[設問]:
1. 資産運用に関する文章を読み、次の問いに答えなさい。
(a) 資産運用を行う際、最初に考えるものは何か。
(b) インデックス型がベンチマークとするものは何か。
(c) 長期でインデックス型の実績のほうが上回ることが多くなる理由の1つとして挙げられているものは何か。
2. 資産運用に関する文章で、資産配分の例として挙げられている資産をすべて書き出しなさい。
3. 資産運用に関する文章の最後の文を受けて、その続きを書き継ぎなさい。

資産運用を行う際は、最初に投資対象とする商品の資産配分を考えます。国内株式に〇○%、先進国株式に△△%、先進国債券に××%といった配分です。各資産に実際に投資するに当たっては、個別銘柄に投資する方法と投資信託で投資する方法があります。
投資信託で投資する場合、次にインデックス型にするか、アクティブ型がいいかを考えます。インデックス型は、所定の市場指数をベンチマーク(運用の目標基準)として、そのベンチマークとの連動を目指すファンドです。アクティブ型はベンチマークを上回る、より高い運用実績を目指して独自の方針で運用するファンドです。
過去の運用実績を見ると、数年間程度の運用であれば、アクティブ型の実績がインデックス型を上回ることはよくありますが、運用期間が長くなるにつれて、インデックス型の実績のほうがアクティブ型を上回ることが多くなります。そうなる理由の1つは、コストの違いです。

[記録データ]:

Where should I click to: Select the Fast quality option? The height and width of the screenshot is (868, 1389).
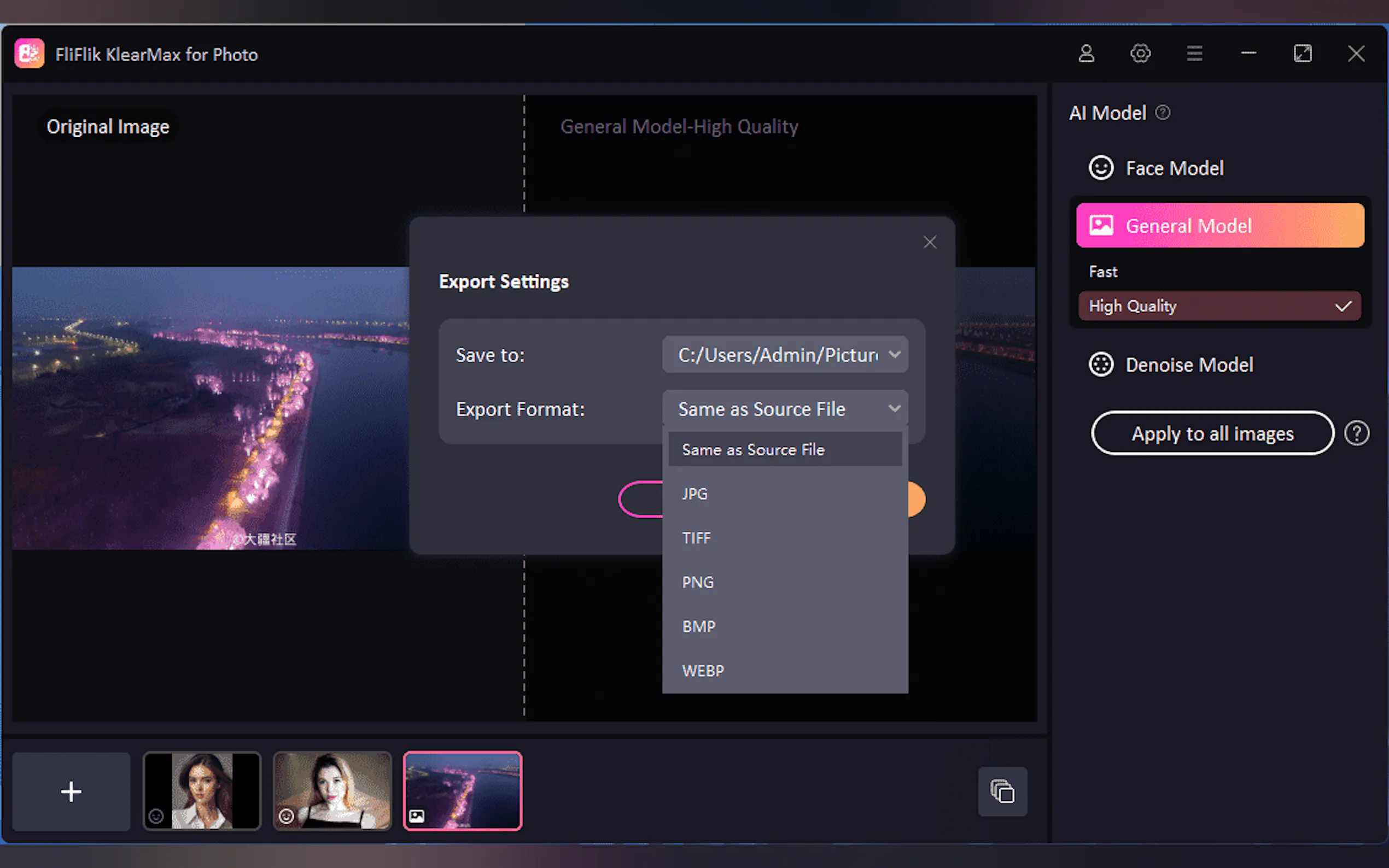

[解答一覧]:
1.
(a) 投資対象とする商品の資産配分
(b) 所定の市場指数
(c) コストの違い

2. 国内株式、先進国株式、先進国債券

3.
投資信託で運用する場合のコストは、「購入時にかかる手数料」と「保有期間中にかかる信託報酬(運用管理費用)」がありますが、購入時の手数料はインターネット系の金融機関を中心に無料化が進んでいます。また、購入時の手数料を支払うのは購入時の1回だけですが、財産の運用や管理等を専門家に任せるためにかかる信託報酬は、保有期間中にずっと継続的にかかり続けるコストであり、インデックス型のほうがアクティブ型よりも低い傾向にあるというのが大きな特徴です。
仮に、インデックス型とアクティブ型で信託報酬が年1%違う場合、単純計算で10年間では累計で10%も違うことになり、その分だけ運用実績に影響してきます。1~2年程度では気にならないコストの差が、運用期間が長くなればなるほど、ボディブローのように効いてくるわけです。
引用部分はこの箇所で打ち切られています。